Have you thought about using a radiator in the basement on the return to the barrel? How about making the plumbing back to the barrel out of the kind of radiators found in hydronic baseboards? I have something like that for cooling my computers.

Daox 07-20-11 06:41 PM

2 Attachment(s)
That would be a great idea. Even some of those old cast iron radiators would probably work much better than a barrel. Alas, I have only polyethylene barrels, so thats what I'll use for now. I'll keep my eye out for something like that though.

I decided to go with two barrels for a total of somewhere around 130 gallons. This should give me about 21,000 BTU of cooling. I'm curious how long the barrels will take to cool back down though. I guess we'll wait and see.

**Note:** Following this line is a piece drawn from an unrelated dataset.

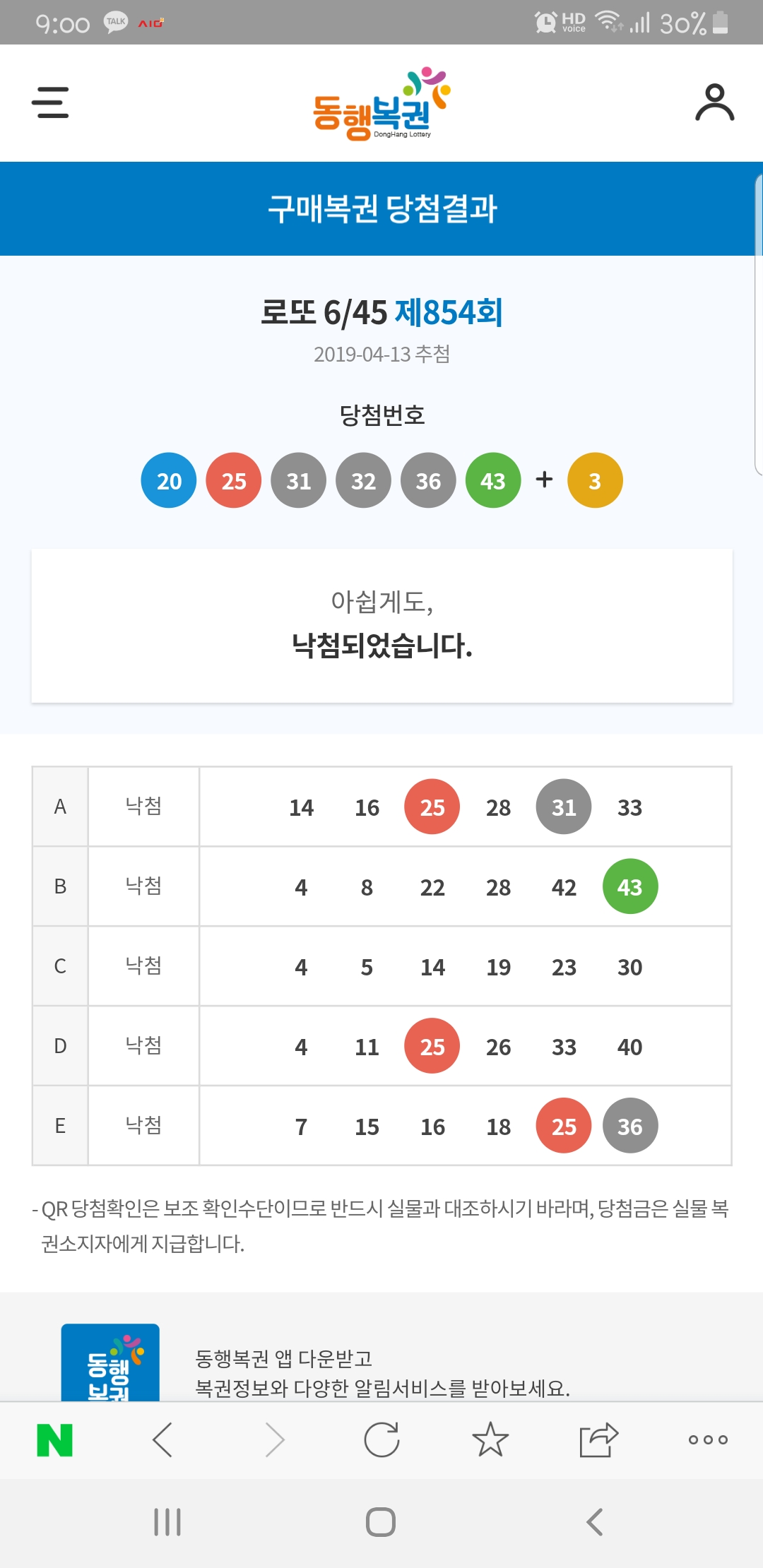Tap the 제854회 draw number link
Viewport: 763px width, 1568px height.
pos(449,312)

I got the parts together a bit so far. I grabbed my barrels to see what kind of fittings I could use with them. Looks like I should be able to use some 1/2" NPT fittings.

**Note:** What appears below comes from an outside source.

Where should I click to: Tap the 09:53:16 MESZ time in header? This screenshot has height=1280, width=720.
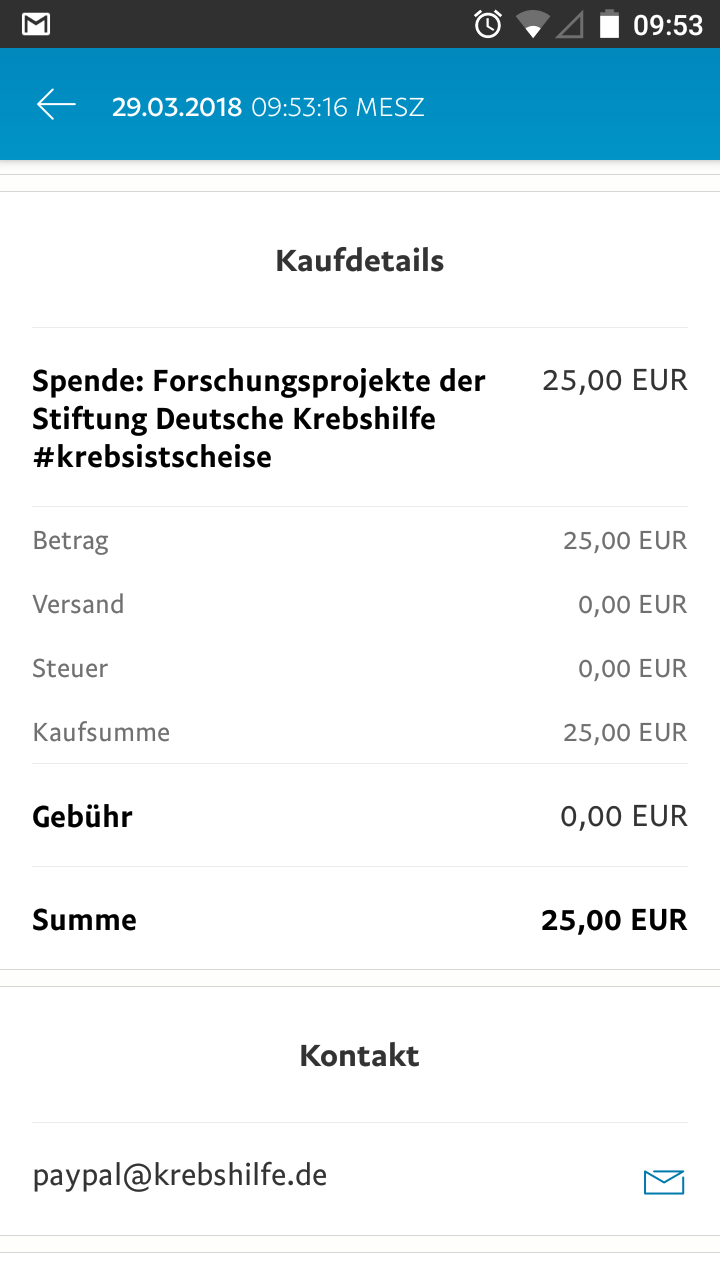point(338,107)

http://ecorenovator.org/forum/attach...1&d=1311205074



I also dug out my radiator. It measures 27" x 13" x 5/8" thick. I'm hoping since it helped cool a ~80hp engine it should be up to this task. I also grabbed some radiator hose for the main connections and plugged up the overflow nipple so it doesn't leak.

http://ecorenovator.org/forum/attach...1&d=1311205069



Tomorrow I'll try to go get the hose and fittings that I'll need. I'd ideally like to have this ready to go when the pump gets here so I can just plug it in and go. Its not supposed to be incredibly hot this weekend, but it won't be cool either. It would be a perfect time to test the setup.

Piwoslaw 07-21-11 12:31 AM

Quote:

Originally Posted by Daox (Post 14742)
I decided to go with two barrels for a total of somewhere around 130 gallons. This should give me about 21,000 BTU of cooling. I'm curious how long the barrels will take to cool back down though. I guess we'll wait and see.

It might take a while - barrels have a relatively low surface area-to-volume ratio, so you'd be storing heat without too much loss... Though not a problem if you have a few days between heat waves to let them cool off. Last autumn I left one of my 220 liter (58 US gal) rain barrels out until the first freeze and it took ~2-3 days just to get a thin layer of ice on the top.

You could set up a second loop (with the same pump to keep cost down) that goes to a radiator outside and cool the barrel/sump water at night. I doubt that WI has enough heat waves during the year to justify the extra complication, maybe farther south? On the other hand, you'd be one step closer to a system which could collect outdoor heat during the day and warm the house in the evening...

Daox 07-21-11 10:27 AM

I agree the barrels aren't ideal, but they're all I have at the moment. Perhaps I'll buy some extra tubing and have it just coiled up along the return line to try to loose some heat on the way to the barrels.

Daox 07-22-11 08:20 AM

Just got my tracking info the other day. Looks like I won't have the pump by this weekend.

However, I did remember something. I do have another car radiator. Its actually still in the car (parts car), but if this works out well it could definitely be used.

S-F 07-22-11 08:44 AM

Make sure you clean those radiators out really well lest the grime inside clogs up the pump. At least this is the sentiment among the PC water cooling enthusiasts.